Intel’s L1 cache changes likely also play a part here, though the company isn’t going too much into those changes at this time. None the less, we’ll catch up on the subject in a bit when looking at the overall memory system.
One further consequence of widening the overall slice is that Intel has reorganized the subslice within the larger slice. Analogous in a few ways to NVIDIA’s SMs, a subslice is a smaller building block within the GPU, focused on compute and shading in all forms, as well as texturing. For Intel’s Gen11 GPUs, the company organized the GPUs into 8 subslices, each containing 8 EUs. But with Xe-LP, each subslice has been bulked up, and the number of overall subslices has been reduced.

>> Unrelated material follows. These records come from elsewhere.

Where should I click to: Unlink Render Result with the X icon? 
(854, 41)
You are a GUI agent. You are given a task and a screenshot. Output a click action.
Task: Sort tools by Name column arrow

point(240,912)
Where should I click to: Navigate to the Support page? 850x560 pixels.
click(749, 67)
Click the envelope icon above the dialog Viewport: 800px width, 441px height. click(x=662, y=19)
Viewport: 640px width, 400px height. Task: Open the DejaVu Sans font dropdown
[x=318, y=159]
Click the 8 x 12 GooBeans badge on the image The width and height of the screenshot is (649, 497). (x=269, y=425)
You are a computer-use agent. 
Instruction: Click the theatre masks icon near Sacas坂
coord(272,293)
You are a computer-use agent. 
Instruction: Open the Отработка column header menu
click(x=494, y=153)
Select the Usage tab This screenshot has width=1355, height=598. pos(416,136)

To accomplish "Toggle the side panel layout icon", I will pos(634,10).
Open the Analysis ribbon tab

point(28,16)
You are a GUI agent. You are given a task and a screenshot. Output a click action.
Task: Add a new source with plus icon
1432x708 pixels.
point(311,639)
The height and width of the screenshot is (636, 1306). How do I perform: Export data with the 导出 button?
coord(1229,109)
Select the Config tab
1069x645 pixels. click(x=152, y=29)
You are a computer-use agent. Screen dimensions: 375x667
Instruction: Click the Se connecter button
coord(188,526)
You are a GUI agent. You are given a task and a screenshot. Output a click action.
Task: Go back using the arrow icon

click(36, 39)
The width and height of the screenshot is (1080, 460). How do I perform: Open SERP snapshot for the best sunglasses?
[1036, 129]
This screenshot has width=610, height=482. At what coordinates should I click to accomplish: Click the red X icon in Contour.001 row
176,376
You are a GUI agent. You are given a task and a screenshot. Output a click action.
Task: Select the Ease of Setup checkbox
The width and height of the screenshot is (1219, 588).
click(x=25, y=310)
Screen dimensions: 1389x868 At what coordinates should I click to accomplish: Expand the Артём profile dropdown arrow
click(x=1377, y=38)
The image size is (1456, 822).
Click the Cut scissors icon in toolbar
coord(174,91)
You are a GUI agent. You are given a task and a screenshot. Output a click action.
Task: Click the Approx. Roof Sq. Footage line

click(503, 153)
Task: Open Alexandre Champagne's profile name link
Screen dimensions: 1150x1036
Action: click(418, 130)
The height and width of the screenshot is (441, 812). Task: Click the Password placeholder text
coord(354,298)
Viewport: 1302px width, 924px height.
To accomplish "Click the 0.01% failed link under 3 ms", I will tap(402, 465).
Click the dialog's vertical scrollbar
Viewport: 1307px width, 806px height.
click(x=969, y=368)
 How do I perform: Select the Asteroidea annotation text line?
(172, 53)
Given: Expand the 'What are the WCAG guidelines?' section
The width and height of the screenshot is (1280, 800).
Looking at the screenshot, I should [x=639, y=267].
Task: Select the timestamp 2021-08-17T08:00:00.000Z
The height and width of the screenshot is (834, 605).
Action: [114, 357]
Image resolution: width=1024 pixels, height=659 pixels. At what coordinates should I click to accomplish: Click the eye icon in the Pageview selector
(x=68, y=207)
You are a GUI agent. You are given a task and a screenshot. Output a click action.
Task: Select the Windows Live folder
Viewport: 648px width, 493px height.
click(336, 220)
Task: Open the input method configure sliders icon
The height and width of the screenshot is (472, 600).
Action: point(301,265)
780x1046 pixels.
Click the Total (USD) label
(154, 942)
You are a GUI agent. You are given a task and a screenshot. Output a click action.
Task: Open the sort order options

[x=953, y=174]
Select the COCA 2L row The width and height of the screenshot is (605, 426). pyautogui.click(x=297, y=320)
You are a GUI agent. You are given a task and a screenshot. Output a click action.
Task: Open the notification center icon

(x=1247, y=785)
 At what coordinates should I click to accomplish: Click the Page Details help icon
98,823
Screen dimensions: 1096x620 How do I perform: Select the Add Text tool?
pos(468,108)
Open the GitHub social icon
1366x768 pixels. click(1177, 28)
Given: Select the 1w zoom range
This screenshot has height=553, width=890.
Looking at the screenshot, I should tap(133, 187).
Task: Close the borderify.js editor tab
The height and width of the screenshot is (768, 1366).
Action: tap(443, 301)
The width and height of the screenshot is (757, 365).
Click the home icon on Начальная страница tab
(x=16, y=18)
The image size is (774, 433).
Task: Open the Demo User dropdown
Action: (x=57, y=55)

A full slice on Xe-LP is now 6 subslices. Each Xe-LP subslice, in turn, has seen many of its attributes doubled. The number of EUs in a subslice is doubled to 16 per, and the throughput of a subslice’s texture sampler has been bumped up from 4 texels/clock to 8 texels/clock. Each subslice also gets an L1 data/texture cache, which is 64KB and can be dynamically allocated between L1 data and texture storage. This cache would seem to replace Gen11’s poorly documented L2 cache, which occupied a similar role in the hierarchy.
These subslice changes, in turn, go hand-in-hand with some of the changes Intel made to the EUs, which we’ll cover on the next page. With EUs losing a little bit of their independence and getting paired off, this keeps the number of thread control units per subslice constant at 8. It’s likely to also help Intel’s scalability towards future solutions, as they have fewer subslices to wrangle and manage overall.
One consequence of this change means that Intel’s iGPU scalability steps will also be a bit different. Whereas Ice Lake shipped with 64 EUs (8 subslices), 48 EUs (6 subslices), or 32 EUs (4 subslices) enabled, depending on the SKU, Tiger Lake’s granularity is now one-sixth of a slice. So that means half of a GPU is now 48 EUs (3 subslices), a full GPU is 96 EUs (6 subslices), and Intel will have to decide if and how it wants to ship SKUs in the middle with 80 or 64 EUs enabled. As Intel isn’t providing production information today, we can only speculate, but it would be a pretty huge drop in performance if the next tier down after a fully-enabled Xe-LP iGPU was a 64 EU configuration, shedding 33% of its potential performance along the way.